1. 100 à 150 morgens veld aan de noord­kant van Witten, of naar de kant van het ka­naal, zal ik aanstonds afstaan; de schadever­goeding aan de herders van de schaapenwey­de, neem ik voor mijn rekening - echter kan deze afstand geen plaats heb­ben ten zij ook de volgende artike­len teffens hun beslag krijgen.

2. Met de lopende huurcontracten, kan ik geheel Witten, direct aan de Maatschappij overdoen en het zal wel doenlijk, zelve niet zeer overeus zijn, met de tegenwoordige ge­bruykers, immers met zommige van dezel­ven, over het nodiger verlaaten der erven te conve­nieeren, en hiermeede is nu reeds het eerste gedeelte der propositie van den gene­raal beant­woord.

2. Wat het tweede betreft, ik zal Wit­ten afstaan, te weeten, Witten, zoals het in zijn upidens(?) en Zwetten is gelegen, voor een zomma van ƒ 130,000- te betalen, de helft bij de aanvaarding en de wederhelfte, zes maan­den laater, of, tegen eene jaarlijk­sche recogni­tie van ƒ 9000, bij form van beklem­ming, of hoe men anders mogte wil­len conde­cieeren, integaan met de dag der aanvaar­ding, van half tot half jaar be­taal­baar.

Dit zijn kortelijk de conditien, die ik tans hebbe voor te stellen. Wat de gevraag­de prijs betreft, hieromtrent valt niets af te dingen: ik heb het ultimatum gezegd, en wil ook met geene kosten van registratie, over­dragt, of wat het ook mooge zijn, iets te doen hebben. Ik beding in alles vrijgeld.

Maar boven alles is het mijne meening, dat de gedaane voor­slagen ook zelve voor mij niet verbintelijk zijn, dan nadat de Maat­schap­pij Witten nader heeft leeren kennen, nauw­keurig doen onderzoe­ken, en de waar­de met de tegenwoordige revenuen verge­lijkt: voor dien tijd, ben ik aan niets gehou­den, dan slechts, dat ik de verzeeke­ring geeve, van te willen afstaan en in alle billijke schik­kingen, te willen treeden.

Ik mag lijden, dat dit voorstel door Vader aan den generaal Van den Bosch gezonden worde met of zonder UEd. aan­merkingen, na mate dezelven al of niet mog­ten aanwezig zijn.

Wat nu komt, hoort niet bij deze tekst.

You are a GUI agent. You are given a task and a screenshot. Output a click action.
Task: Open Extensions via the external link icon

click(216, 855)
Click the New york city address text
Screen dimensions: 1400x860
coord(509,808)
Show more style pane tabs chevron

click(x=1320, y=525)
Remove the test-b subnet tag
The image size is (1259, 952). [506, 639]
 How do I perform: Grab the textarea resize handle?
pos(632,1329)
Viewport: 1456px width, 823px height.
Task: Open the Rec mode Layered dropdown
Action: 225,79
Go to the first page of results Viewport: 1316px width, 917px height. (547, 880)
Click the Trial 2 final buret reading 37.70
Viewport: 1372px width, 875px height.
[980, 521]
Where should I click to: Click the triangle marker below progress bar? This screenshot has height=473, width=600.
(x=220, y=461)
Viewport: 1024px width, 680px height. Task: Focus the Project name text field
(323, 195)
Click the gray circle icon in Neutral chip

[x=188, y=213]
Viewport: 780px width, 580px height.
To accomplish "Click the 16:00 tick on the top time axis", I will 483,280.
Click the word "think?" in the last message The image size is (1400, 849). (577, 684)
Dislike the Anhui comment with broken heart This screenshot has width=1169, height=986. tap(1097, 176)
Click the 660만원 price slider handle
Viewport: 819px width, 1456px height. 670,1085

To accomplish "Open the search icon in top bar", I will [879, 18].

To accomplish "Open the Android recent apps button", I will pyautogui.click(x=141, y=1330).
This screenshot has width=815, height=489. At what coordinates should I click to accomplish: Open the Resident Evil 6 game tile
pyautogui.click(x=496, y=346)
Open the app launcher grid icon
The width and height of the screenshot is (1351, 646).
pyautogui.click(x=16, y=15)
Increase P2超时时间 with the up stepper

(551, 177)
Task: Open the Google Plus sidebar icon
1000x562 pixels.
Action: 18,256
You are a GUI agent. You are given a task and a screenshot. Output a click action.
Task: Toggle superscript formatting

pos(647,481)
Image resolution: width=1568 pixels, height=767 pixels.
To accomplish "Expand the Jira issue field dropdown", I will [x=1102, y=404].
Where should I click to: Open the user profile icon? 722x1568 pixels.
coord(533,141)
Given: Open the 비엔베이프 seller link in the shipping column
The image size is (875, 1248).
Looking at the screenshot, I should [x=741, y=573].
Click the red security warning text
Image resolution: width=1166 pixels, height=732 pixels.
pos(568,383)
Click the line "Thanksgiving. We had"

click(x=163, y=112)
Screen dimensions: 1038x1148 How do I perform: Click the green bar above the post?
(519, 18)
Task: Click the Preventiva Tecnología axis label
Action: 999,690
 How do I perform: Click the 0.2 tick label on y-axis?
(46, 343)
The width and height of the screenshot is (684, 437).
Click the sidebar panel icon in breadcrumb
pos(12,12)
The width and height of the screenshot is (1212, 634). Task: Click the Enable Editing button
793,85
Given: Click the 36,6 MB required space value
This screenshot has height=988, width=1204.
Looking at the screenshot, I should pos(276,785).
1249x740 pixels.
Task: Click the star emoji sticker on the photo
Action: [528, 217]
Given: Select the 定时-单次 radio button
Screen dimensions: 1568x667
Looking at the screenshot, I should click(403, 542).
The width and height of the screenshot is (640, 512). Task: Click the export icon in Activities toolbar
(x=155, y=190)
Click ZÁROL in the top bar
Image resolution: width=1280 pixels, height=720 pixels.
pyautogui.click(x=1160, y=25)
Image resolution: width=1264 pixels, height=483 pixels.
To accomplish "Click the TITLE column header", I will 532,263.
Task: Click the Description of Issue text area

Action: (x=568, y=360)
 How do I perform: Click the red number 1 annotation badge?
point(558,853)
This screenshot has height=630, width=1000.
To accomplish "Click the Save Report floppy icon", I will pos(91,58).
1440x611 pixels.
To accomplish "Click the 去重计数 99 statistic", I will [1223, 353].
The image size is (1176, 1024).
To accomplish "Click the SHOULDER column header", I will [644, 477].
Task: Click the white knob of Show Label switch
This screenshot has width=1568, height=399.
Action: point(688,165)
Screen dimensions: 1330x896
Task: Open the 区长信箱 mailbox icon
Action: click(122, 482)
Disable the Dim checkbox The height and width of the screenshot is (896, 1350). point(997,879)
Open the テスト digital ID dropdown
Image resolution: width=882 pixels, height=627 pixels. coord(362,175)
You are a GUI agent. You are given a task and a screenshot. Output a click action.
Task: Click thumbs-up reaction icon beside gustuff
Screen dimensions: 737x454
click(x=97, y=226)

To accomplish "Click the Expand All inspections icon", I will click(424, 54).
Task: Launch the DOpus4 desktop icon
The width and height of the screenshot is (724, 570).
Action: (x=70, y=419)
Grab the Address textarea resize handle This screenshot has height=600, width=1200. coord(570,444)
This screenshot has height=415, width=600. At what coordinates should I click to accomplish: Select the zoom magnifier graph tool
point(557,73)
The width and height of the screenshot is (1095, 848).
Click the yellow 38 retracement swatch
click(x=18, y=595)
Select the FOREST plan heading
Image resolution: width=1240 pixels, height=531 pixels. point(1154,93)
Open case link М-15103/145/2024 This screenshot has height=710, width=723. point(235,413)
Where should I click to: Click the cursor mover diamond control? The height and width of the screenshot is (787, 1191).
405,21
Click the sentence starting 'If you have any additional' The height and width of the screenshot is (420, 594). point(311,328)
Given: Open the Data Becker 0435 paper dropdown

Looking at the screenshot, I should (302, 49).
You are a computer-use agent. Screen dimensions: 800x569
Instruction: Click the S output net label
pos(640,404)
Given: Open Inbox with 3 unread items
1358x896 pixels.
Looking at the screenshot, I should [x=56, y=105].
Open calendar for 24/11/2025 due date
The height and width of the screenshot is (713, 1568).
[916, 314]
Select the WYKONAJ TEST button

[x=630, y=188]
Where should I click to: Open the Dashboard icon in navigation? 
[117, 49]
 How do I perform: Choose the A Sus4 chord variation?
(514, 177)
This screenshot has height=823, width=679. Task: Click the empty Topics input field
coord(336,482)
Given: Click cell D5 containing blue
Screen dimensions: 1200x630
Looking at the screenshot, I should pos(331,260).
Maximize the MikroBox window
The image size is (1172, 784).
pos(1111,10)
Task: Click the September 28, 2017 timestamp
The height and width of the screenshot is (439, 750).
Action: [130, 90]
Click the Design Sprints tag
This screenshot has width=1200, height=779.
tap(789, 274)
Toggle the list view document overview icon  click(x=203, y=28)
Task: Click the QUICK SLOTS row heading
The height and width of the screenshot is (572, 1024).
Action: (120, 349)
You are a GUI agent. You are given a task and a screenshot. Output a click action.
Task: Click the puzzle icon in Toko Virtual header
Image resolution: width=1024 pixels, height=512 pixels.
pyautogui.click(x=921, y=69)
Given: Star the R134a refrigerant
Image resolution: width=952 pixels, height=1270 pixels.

Ik hoop dat Vader zich tans in een rede­lijke welstand zal bevinden, en blijve na min­zaame groetenisse,
UWeledGeb zoon
C. Hofstede


De brieven van de Hofstedes worden besproken bij agendapunt 2 van de vergadering van de Commissie van Weldadigheid op 22 juni 1818, zie hier. De die vergadering geïnstalleerde permanente commissie gaat reageren, de notulen van woensdag 24 juni 1818, invnr 38 melden:

(...) is goedgekeurd een concept-missive aan den Heer P. Hofste­de, Gouverneur van Dren­the, met berigt, dat de Kommissie zal laten opne­men en taxeren de onbebouwde gron­den van Witte. Sijpkens zal zich hiermee belasten.


Niet genotuleerd is dat op 22 juni ook gebleken is dat de kassier Petrus Ameshoff relaties heeft in Drenthe en dat leidt tot nieuwe ontwikkelingen.